- EXERCISE -
Reproduce the items below verbatim, starting with the first line and ending with the line that contains "Action: coord(660,387)".

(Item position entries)
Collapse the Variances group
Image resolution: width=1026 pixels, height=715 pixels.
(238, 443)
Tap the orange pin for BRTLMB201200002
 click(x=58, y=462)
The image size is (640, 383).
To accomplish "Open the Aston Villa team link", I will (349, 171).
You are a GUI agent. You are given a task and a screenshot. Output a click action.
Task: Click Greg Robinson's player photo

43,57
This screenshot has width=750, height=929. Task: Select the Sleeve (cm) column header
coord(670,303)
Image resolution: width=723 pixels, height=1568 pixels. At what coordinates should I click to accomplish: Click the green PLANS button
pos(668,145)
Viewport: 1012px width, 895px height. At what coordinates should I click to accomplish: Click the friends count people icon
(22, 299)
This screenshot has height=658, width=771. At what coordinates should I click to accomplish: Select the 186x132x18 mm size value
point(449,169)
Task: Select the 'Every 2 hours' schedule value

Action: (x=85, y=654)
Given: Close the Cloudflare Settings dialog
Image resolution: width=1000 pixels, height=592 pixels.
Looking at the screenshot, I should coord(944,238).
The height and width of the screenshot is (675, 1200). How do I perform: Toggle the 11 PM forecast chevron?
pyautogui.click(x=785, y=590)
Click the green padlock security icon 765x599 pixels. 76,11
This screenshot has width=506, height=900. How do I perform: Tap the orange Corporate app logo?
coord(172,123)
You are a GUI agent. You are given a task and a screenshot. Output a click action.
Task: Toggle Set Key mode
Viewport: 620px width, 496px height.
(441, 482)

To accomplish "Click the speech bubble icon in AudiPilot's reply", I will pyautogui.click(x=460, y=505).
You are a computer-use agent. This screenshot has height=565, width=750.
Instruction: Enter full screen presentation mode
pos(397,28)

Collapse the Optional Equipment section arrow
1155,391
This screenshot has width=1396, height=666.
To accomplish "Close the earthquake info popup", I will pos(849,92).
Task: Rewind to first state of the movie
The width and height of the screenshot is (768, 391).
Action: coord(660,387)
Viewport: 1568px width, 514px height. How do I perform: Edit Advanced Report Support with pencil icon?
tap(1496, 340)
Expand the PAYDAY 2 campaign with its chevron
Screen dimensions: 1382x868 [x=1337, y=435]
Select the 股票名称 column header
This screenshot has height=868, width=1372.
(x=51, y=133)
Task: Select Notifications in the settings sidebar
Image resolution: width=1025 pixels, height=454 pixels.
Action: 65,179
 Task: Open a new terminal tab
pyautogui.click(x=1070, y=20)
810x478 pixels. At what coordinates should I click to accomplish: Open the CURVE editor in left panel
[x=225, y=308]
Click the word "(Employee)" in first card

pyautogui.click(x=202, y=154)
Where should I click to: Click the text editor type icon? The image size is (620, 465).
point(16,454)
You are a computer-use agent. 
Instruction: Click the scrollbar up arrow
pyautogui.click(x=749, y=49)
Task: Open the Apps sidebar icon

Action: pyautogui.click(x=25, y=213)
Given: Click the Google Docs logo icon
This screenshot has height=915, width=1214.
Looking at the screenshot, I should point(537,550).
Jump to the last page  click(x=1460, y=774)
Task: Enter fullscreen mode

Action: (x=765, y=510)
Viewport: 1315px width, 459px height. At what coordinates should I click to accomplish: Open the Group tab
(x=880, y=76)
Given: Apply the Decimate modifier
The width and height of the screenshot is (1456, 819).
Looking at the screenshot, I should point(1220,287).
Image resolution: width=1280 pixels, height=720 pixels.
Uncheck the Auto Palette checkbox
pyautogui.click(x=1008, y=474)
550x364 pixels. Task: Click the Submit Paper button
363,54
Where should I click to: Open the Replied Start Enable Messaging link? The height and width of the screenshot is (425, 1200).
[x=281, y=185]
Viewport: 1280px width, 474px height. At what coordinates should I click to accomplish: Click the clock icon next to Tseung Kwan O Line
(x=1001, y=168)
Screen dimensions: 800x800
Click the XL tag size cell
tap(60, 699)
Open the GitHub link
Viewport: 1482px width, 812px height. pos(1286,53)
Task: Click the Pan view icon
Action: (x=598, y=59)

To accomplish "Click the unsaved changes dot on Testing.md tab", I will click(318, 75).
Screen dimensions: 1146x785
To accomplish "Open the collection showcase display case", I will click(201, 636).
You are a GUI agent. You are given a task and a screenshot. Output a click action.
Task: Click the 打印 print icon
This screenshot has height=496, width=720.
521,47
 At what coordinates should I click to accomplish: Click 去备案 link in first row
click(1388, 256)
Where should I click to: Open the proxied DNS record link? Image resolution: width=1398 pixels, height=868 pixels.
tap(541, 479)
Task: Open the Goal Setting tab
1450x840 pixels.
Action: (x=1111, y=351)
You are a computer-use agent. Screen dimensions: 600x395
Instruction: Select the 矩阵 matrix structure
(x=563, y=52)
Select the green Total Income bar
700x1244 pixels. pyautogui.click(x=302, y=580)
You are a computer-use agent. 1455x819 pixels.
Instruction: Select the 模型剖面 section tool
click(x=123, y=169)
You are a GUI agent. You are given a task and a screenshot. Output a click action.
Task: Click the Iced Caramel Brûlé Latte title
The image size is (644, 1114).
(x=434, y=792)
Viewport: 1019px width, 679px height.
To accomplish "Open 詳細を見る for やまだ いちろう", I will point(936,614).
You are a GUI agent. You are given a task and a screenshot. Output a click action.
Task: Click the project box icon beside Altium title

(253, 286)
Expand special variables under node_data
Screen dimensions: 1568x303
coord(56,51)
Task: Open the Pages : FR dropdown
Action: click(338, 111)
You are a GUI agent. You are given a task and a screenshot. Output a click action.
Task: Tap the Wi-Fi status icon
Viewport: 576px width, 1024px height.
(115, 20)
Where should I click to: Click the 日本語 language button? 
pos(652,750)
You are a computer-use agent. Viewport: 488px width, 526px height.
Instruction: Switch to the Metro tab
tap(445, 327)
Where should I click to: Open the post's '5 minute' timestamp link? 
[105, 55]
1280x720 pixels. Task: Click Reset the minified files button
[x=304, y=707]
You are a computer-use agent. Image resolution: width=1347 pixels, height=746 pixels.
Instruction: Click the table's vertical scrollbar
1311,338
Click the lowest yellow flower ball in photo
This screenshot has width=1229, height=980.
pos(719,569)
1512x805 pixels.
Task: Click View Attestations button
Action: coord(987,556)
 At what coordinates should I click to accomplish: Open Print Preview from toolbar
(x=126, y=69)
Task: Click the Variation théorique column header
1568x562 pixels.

- FULL ANSWER -
Collapse the Variances group
Image resolution: width=1026 pixels, height=715 pixels.
(238, 443)
Tap the orange pin for BRTLMB201200002
 click(x=58, y=462)
The image size is (640, 383).
To accomplish "Open the Aston Villa team link", I will (349, 171).
You are a GUI agent. You are given a task and a screenshot. Output a click action.
Task: Click Greg Robinson's player photo

43,57
This screenshot has width=750, height=929. Task: Select the Sleeve (cm) column header
coord(670,303)
Image resolution: width=723 pixels, height=1568 pixels. At what coordinates should I click to accomplish: Click the green PLANS button
pos(668,145)
Viewport: 1012px width, 895px height. At what coordinates should I click to accomplish: Click the friends count people icon
(22, 299)
This screenshot has height=658, width=771. At what coordinates should I click to accomplish: Select the 186x132x18 mm size value
point(449,169)
Task: Select the 'Every 2 hours' schedule value

Action: (x=85, y=654)
Given: Close the Cloudflare Settings dialog
Image resolution: width=1000 pixels, height=592 pixels.
Looking at the screenshot, I should coord(944,238).
The height and width of the screenshot is (675, 1200). How do I perform: Toggle the 11 PM forecast chevron?
pyautogui.click(x=785, y=590)
Click the green padlock security icon 765x599 pixels. 76,11
This screenshot has width=506, height=900. How do I perform: Tap the orange Corporate app logo?
coord(172,123)
You are a GUI agent. You are given a task and a screenshot. Output a click action.
Task: Toggle Set Key mode
Viewport: 620px width, 496px height.
(441, 482)

To accomplish "Click the speech bubble icon in AudiPilot's reply", I will pyautogui.click(x=460, y=505).
You are a computer-use agent. This screenshot has height=565, width=750.
Instruction: Enter full screen presentation mode
pos(397,28)

Collapse the Optional Equipment section arrow
1155,391
This screenshot has width=1396, height=666.
To accomplish "Close the earthquake info popup", I will pos(849,92).
Task: Rewind to first state of the movie
The width and height of the screenshot is (768, 391).
Action: coord(660,387)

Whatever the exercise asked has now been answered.